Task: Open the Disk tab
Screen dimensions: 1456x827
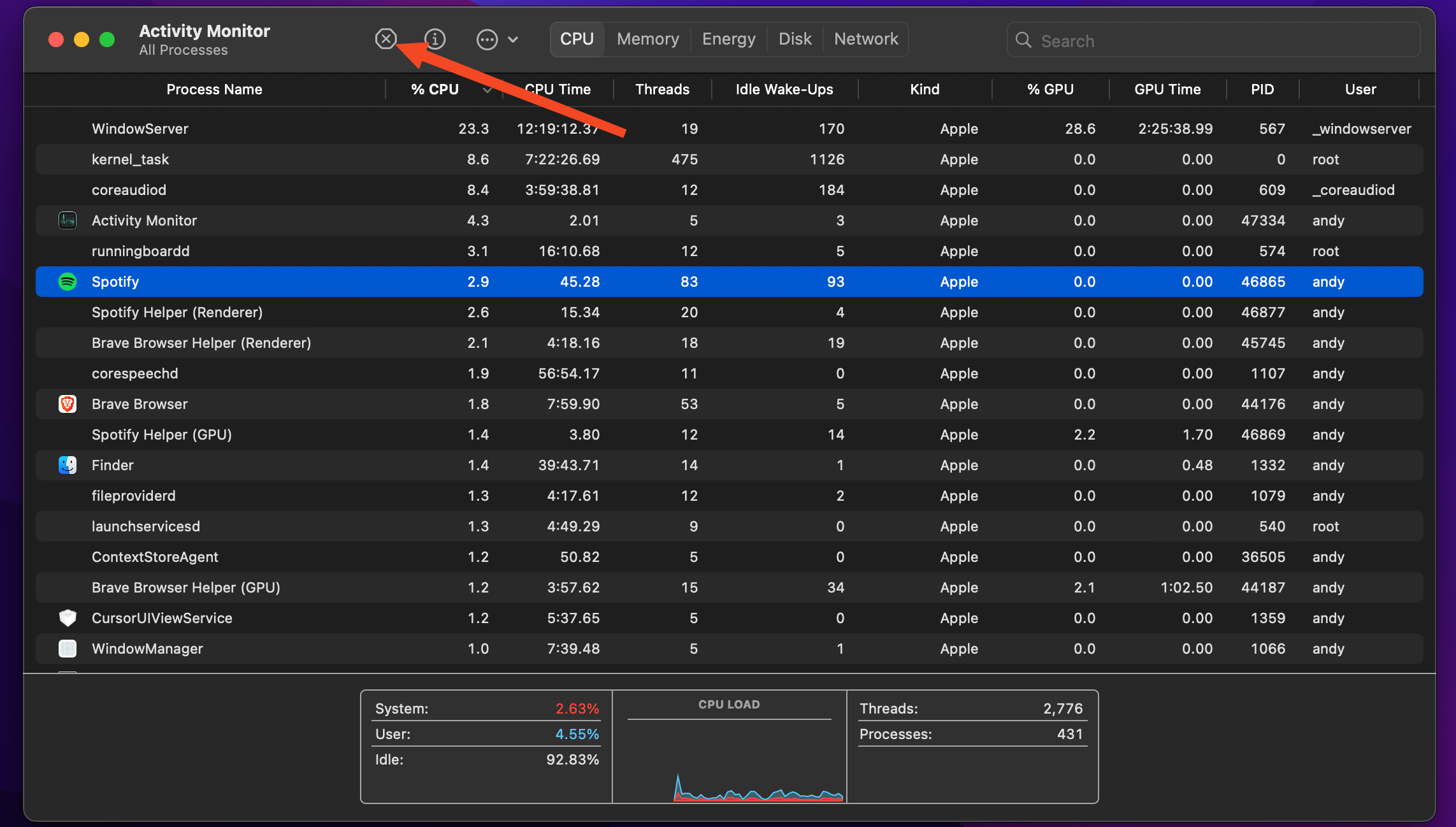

● ● ● ● ● ● ●

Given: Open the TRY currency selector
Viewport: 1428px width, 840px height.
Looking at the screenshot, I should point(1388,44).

● ● ● ● ● ● ●

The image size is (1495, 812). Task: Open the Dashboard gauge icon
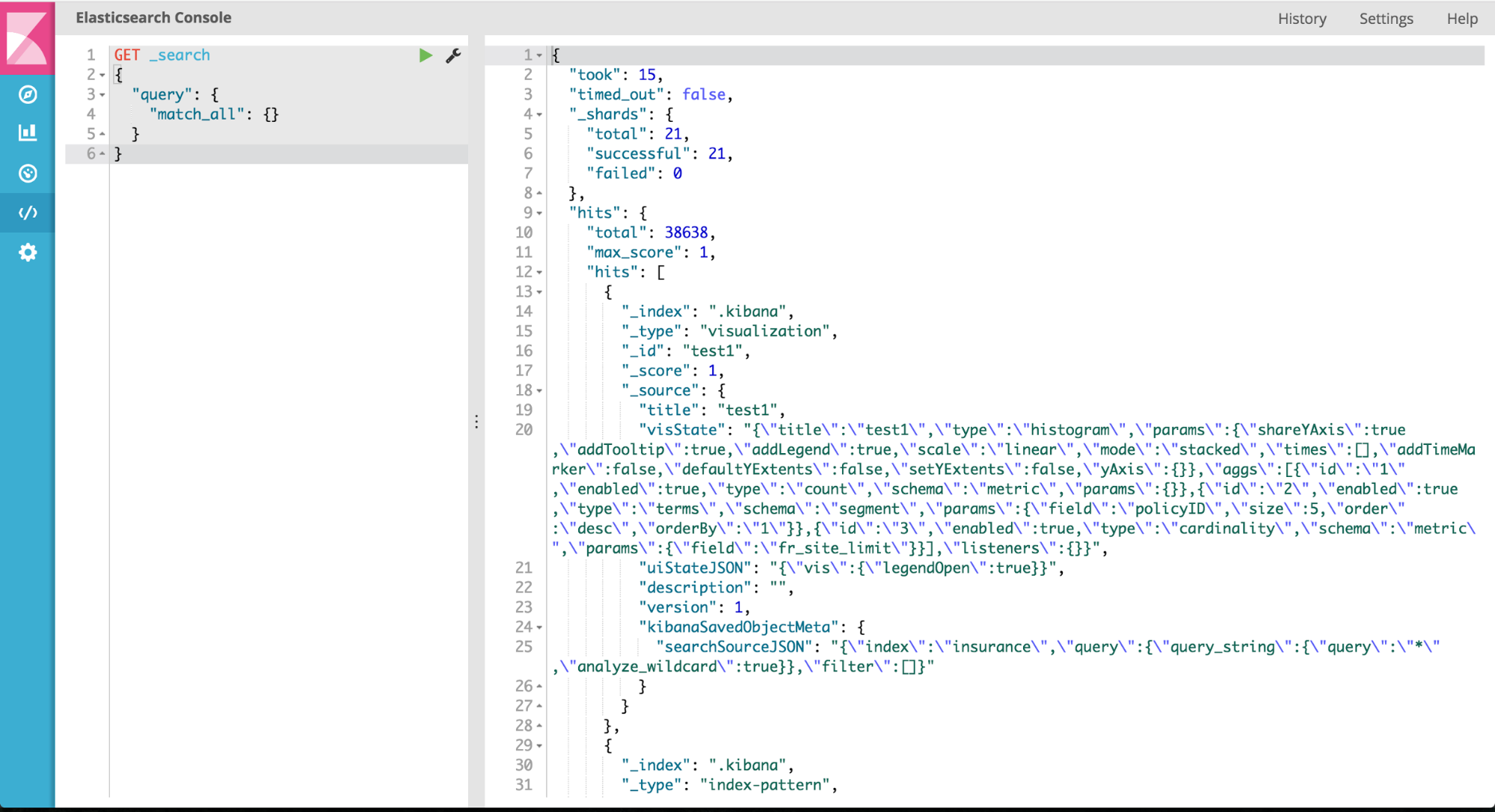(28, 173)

● ● ● ● ● ● ●

■ INSTRUCTIONS TO FOLLOW
Could you reproduce, exactly, every line above from the line with "Task: Open the Disk tab" to the line with "Screen dimensions: 1456x827", and no other line? Both ends count.

■ WRITTEN REPLY
Task: Open the Disk tab
Screen dimensions: 1456x827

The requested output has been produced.